Vladimir Prosikhin’s Team Nika won both the RC44 2015 World Championships and the season tour, a feat that has never been accomplished by any other boat. One season ago, Team Nika was struggling mid-fleet. Now Prosikhin is the 2015 Russian Sailor of the Year by Yacht Russia magazine and the Russian Yachting Federation. Here’s how he did it.

Team Nika takes the 2015 class title! Virgin Gorda Cup – photo by Martinez Studio.

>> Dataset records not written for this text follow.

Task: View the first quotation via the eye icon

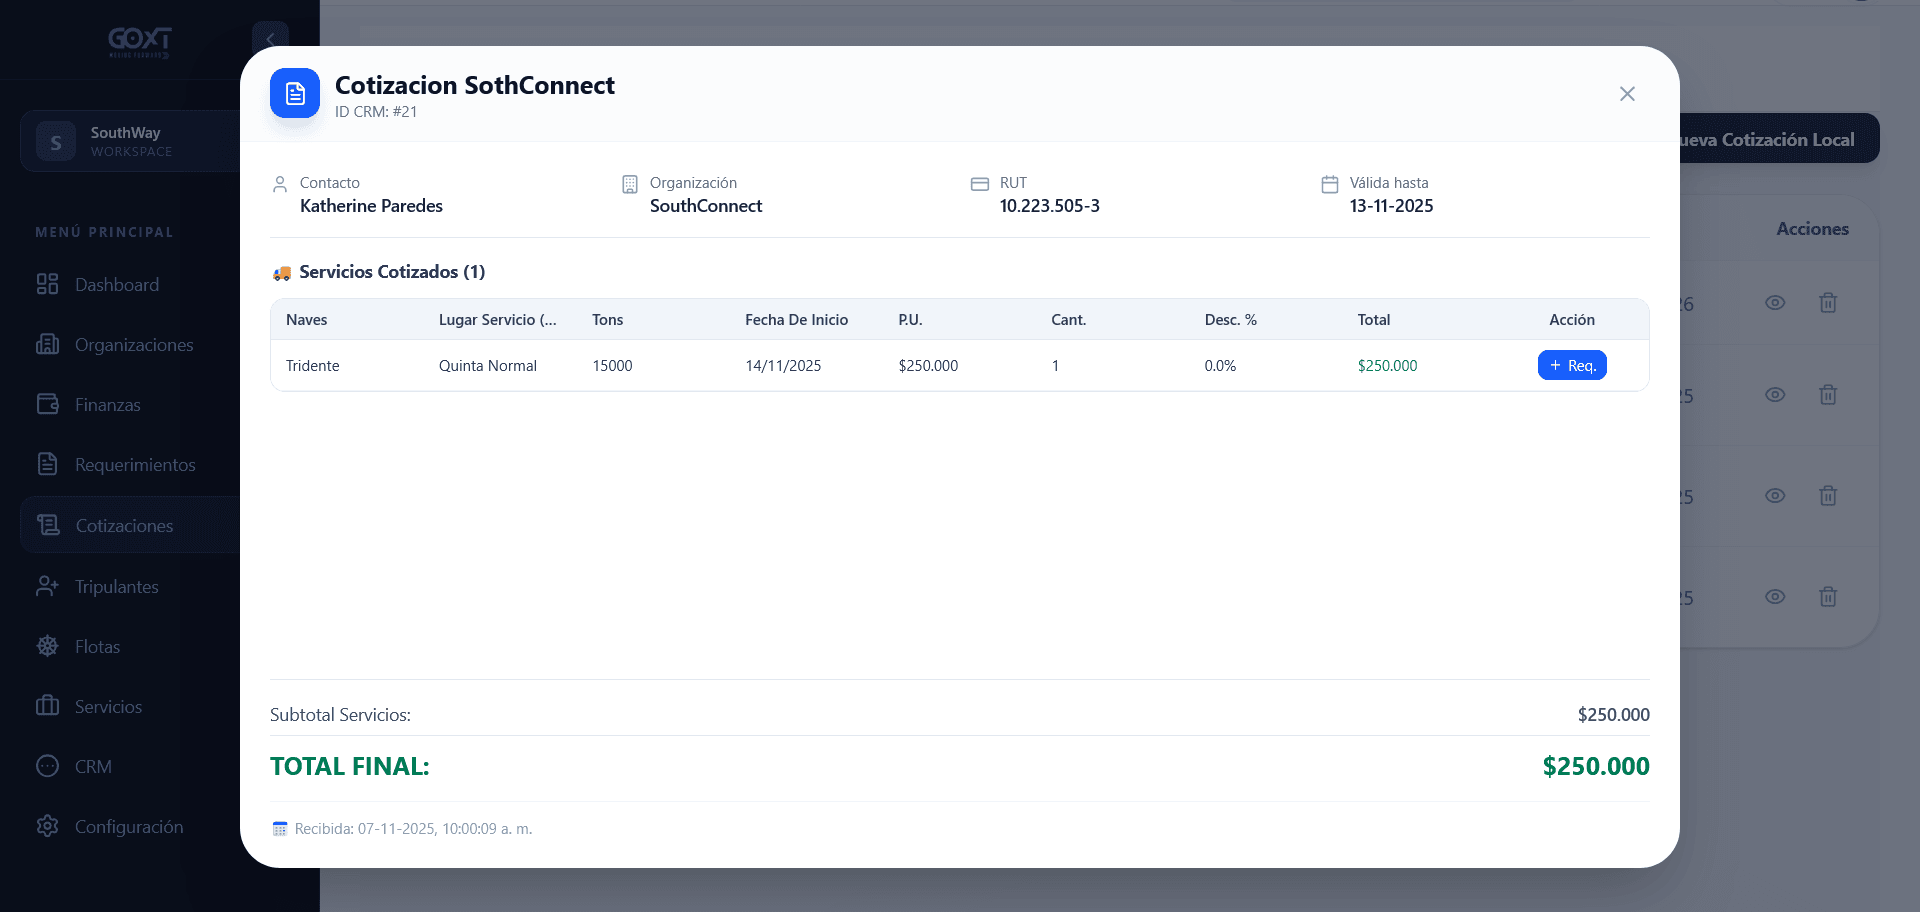Action: [1775, 302]
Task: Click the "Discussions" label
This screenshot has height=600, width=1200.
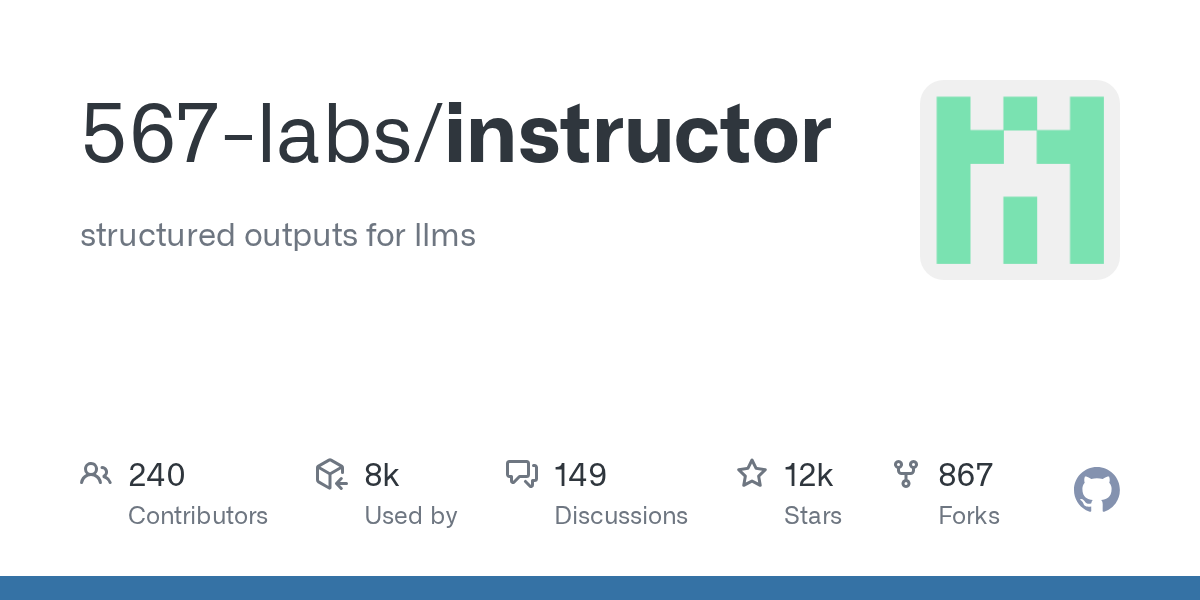Action: (x=621, y=516)
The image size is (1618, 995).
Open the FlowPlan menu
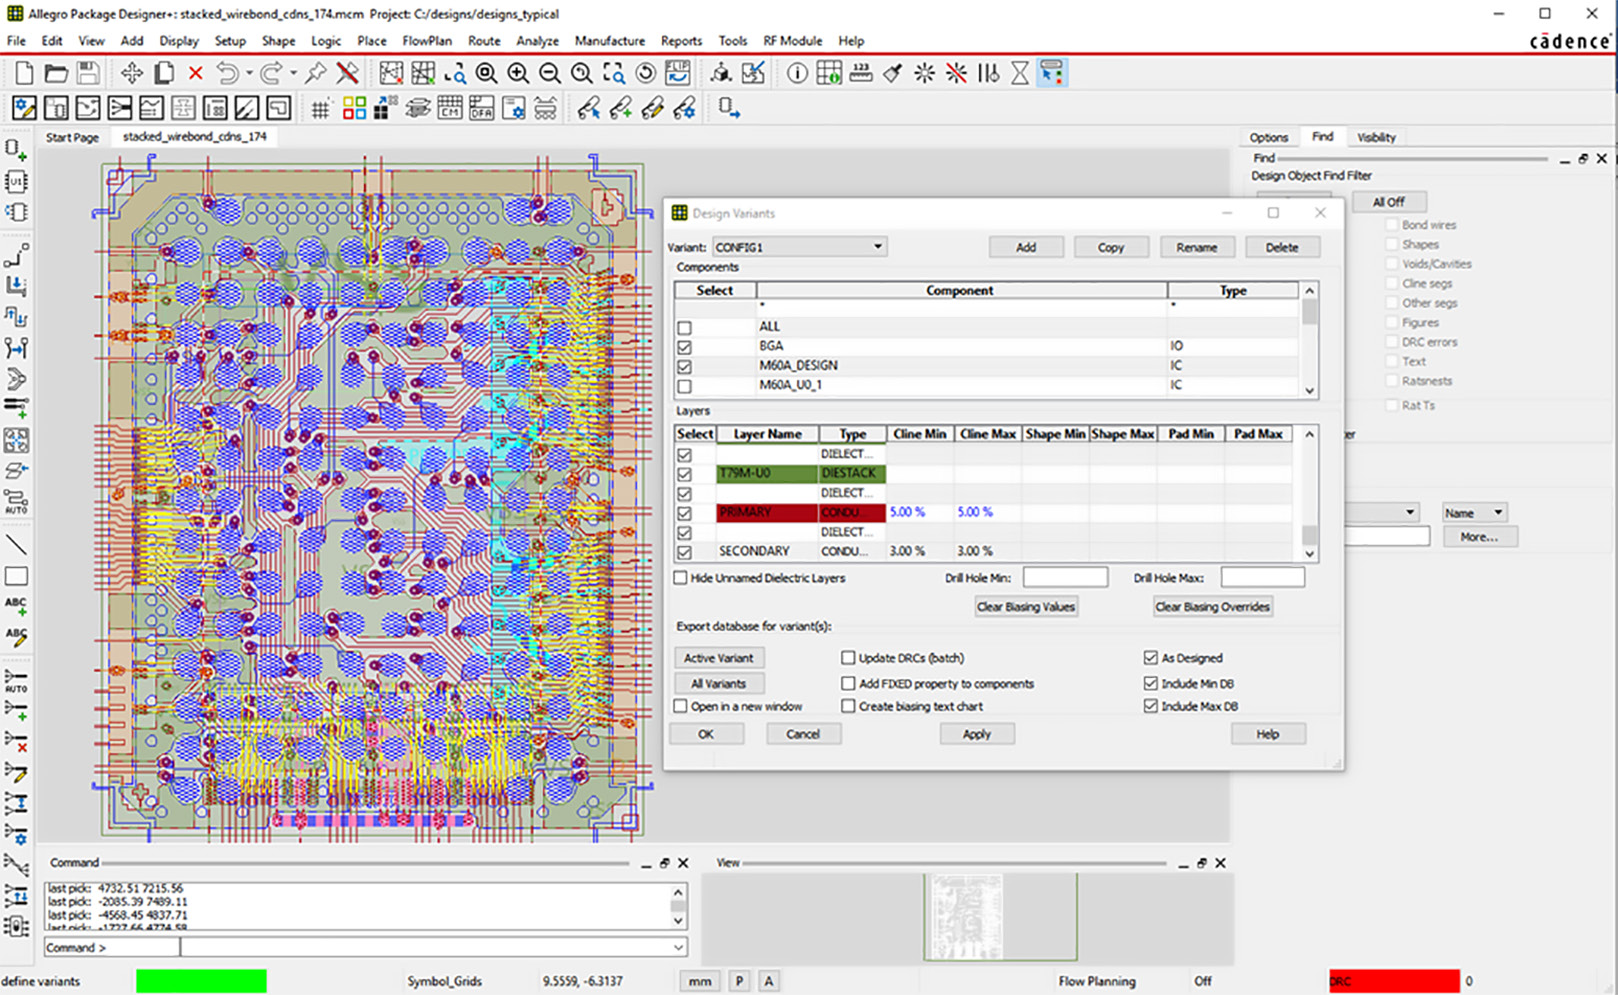coord(426,41)
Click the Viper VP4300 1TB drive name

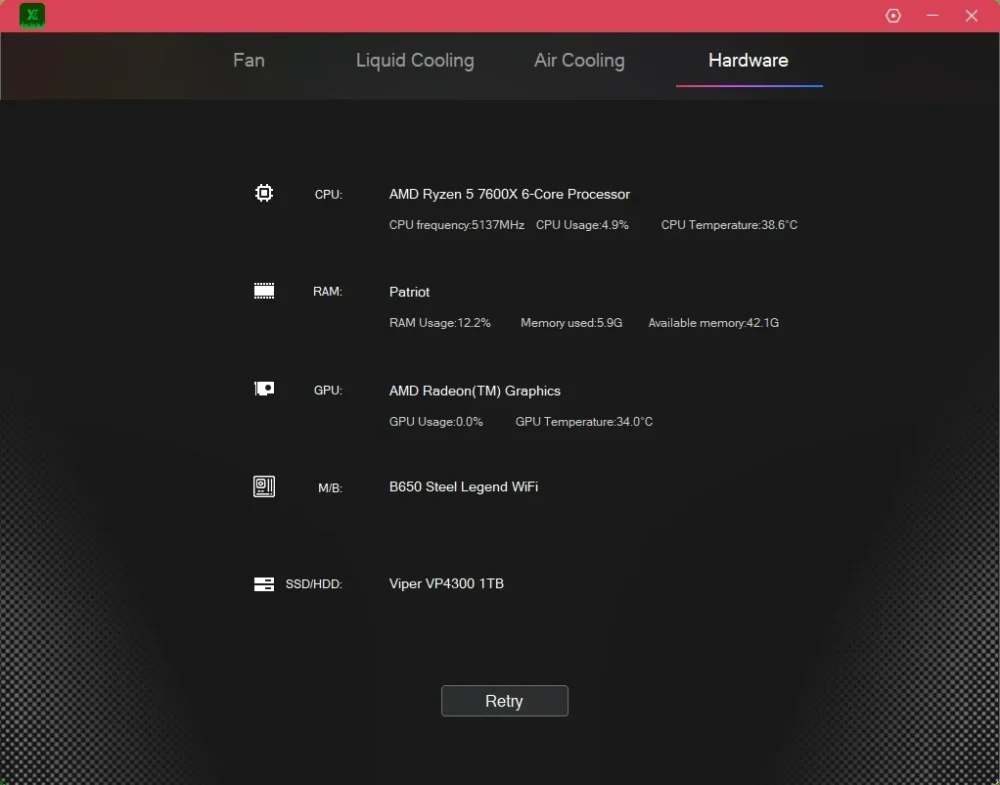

Vladimir Prosikhin’s Team Nika became the first RC44 boat in the history of the fleet to win both the season title and the World Championships in the same year when he sealed the deal this past October at the Virgin Gorda Cup. Prosikhin is relatively new to premiere one design racing having only joined the fleet five years ago and struggled mid-fleet despite strengthening his crew and learning the challenges of competing in such a competitive grand prix fleet. Now, as the World Champion, he says the secret to this season’s success is in his new Quantum sails and their speed experts.

The Fleet

The RC44 was designed in Slovenia by five-time America’s Cup winner Russell Coutts and naval architect Andrej Justin. The fleet is unique in that all the boats travel together from race to race, on a 40-foot flat rack organized by the class association. This simplifies logistics for a series that moves from Sweden to Malta to the BVIs as well as keeps the costs down for the owners.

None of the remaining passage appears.